• **Problems to work on**
1. Answer these questions from the article on private equity funds listing overseas:
(a) Since what year has New Silk Route been investing, and how much does it manage?
(b) What returns are the limited partners seeking?
(c) After what investment period do fund managers assure their investors returns?
2. Reproduce verbatim the stretch of the private equity article from "Any PE firm" through "Saxena of NSR.".

• **Selected extract**
--------------------------------
PE players eye overseas bourses to list portfolio companies

Written by Shruti Ambavat | Mumbai | Updated: Apr 9 2012, 09:27am hrs
Private equity funds are looking to list their portfolio companies on overseas stock exchanges as the volatile Indian stock market offers them lower returns.

We have made structures for some of our portfolio vehicles in such a way that the listing of the holding company on the foreign stock exchanges becomes easier, says Parag Saxena, founding general partner and CEO at PE firm New Silk Route (NSR). If the foreign vehicle or the foreign holding company holds substantial assets, then a global listing is possible.

Ascend Telecom Infrastructure, Reliance Infratel, Aster, Coffee Day Resorts, KS Oils and 9X Media are some of New Silk Route investment companies. Asia-focused New Silk Route has been investing since 2006 and manages $1.4 billion.

There are quite a few Indian companies that are looking at overseas listing now, agrees Muneesh Khanna, senior partner at M&A and PE consulting firm Grant Thornton.

Pension funds, family offices and endowment funds which invest in PEs known as limited partners (LPs) in industry parlance, who are seeking 20-22% returns are putting pressure on fund managers.

On March 13, Apax Partners, which purchased Patni Computers jointly with iGate last year, transferred its stakes owned by its two funds into an another fund owned by them. A 10.48% stake through Apax Mauritius FDI One Ltd and a 2.19% held by Apax Partners Europe Managers until December 31, 2011 have been sold to HSTN Acquisition FII Ltd, a sub account of Apax Partners Europe according to Securities and Exchange Board of India. Both PE and Apollo Hospitals did not give reasons.

Any PE firm that has crossed the seven years threshold will face investor pressure, says Sunil Rohokale, managing director and chief executive officer at asset management firm ASK Investment Holdings. And the investments of 2005-06 will complete a cycle of funds.

Fund managers assure their investors returns after a investment period of 7-10 years. A promoter will hold on to the company if he doesn't get a good pricing (valuation) but PEs cannot do that, says Saxena of NSR.
--------------------------------
• **Raw data**
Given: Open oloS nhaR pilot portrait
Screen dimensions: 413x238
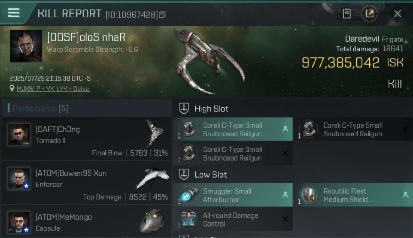Looking at the screenshot, I should coord(26,46).
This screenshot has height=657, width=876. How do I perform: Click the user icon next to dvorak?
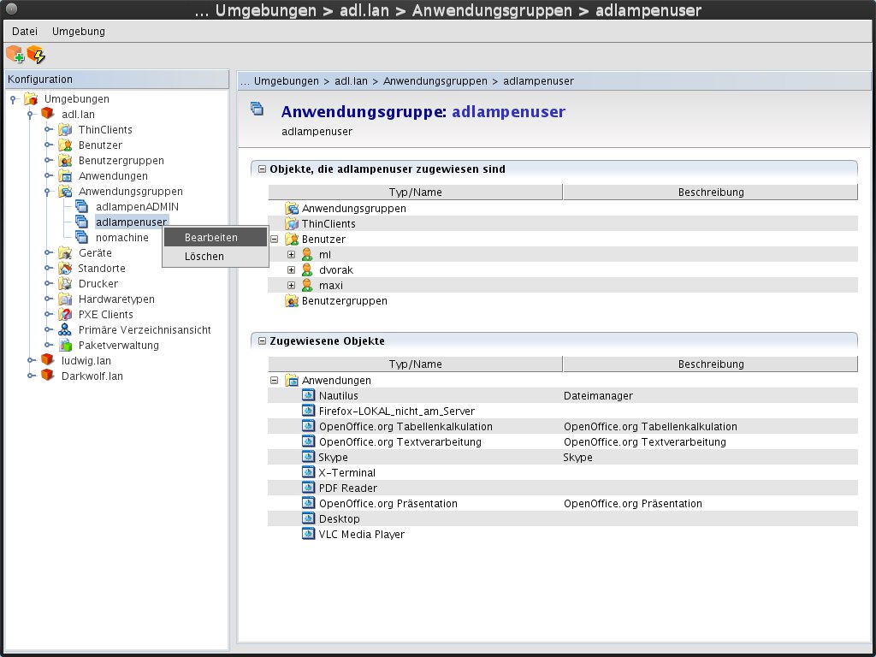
--------------------------------
• **Outputs by task**
1.
(a) Since 2006. It manages $1.4 billion.
(b) 20-22%.
(c) 7-10 years.

2.
Any PE firm that has crossed the seven years threshold will face investor pressure, says Sunil Rohokale, managing director and chief executive officer at asset management firm ASK Investment Holdings. And the investments of 2005-06 will complete a cycle of funds.

Fund managers assure their investors returns after a investment period of 7-10 years. A promoter will hold on to the company if he doesn't get a good pricing (valuation) but PEs cannot do that, says Saxena of NSR.